2. Run a NetSuite tool from Glean and confirm that results reflect the user's NetSuite permissions.

Quick checklist

• Enable Server SuiteScript, OAuth 2.0, and REST Web Services in NetSuite
• Install the MCP Standard Tools SuiteApp
• On a non-admin role (new or existing), grant MCP Server Connection and Log in using OAuth 2.0 Access Tokens permissions
• If you created a new role, assign it to the MCP users
• Create an OAuth 2.0 integration record with Authorization Code Grant, Public Client, and the AI Connector Service scope only
• Confirm the integration record is enabled
• Verify the redirect URI on NetSuite matches the callback URL in Glean exactly
• Enter account ID, client ID, and client secret in Glean and initiate connection
• Enable MCP actions for users

Troubleshooting

Symptom: Users see an Invalid login attempt error when trying to authorize.

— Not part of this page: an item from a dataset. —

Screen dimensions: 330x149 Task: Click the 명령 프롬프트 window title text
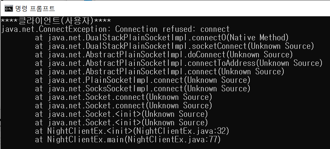pyautogui.click(x=35, y=8)
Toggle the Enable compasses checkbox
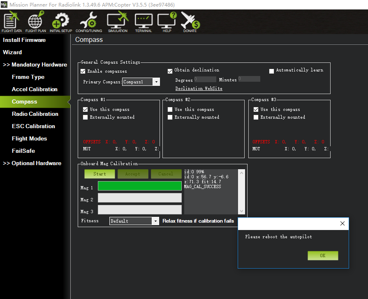The width and height of the screenshot is (368, 299). pos(83,71)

Cause: The callback URL in the NetSuite integration record does not match the redirect URI in Glean.

Fix: In NetSuite, go to Setup > Integration > Manage Integrations, open the integration record, and verify that the Callback URL exactly matches the redirect URI shown in the Glean admin console — including scheme, host, path, and trailing slash. Update it if needed, then save and retry.

Symptom: Users receive an access denied error or cannot use MCP tools after authorizing.

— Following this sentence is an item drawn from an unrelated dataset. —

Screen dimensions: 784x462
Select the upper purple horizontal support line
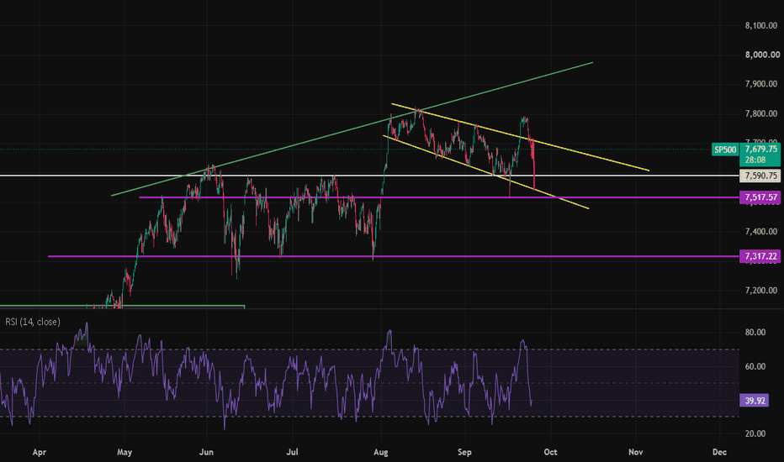tap(439, 197)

Cause: The user's NetSuite role is missing required permissions, or the MCP Standard Tools SuiteApp is not installed, or the role does not have access to the SuiteApp folder in the NetSuite File Cabinet.

Fix:

1. Confirm the MCP Standard Tools SuiteApp is installed (Customization > SuiteCloud Development > Installed SuiteApps).
2. Confirm the user's role has access to the SuiteApp folder in the NetSuite File Cabinet.
3. Verify the user's role includes MCP Server Connection and Log in using OAuth 2.0 Access Tokens permissions.
4. If tools need to create or update records, confirm the role also includes REST Web Services permission.

See Installing the MCP Standard Tools SuiteApp in the NetSuite documentation.

To troubleshoot individual MCP tool calls, check the Execution Log on the NetSuite integration record:

1. Go to Setup > Integration > Manage Integrations.
2. Open the integration record created for Glean MCP.
3. Review the Execution Log tab for error details on specific tool calls.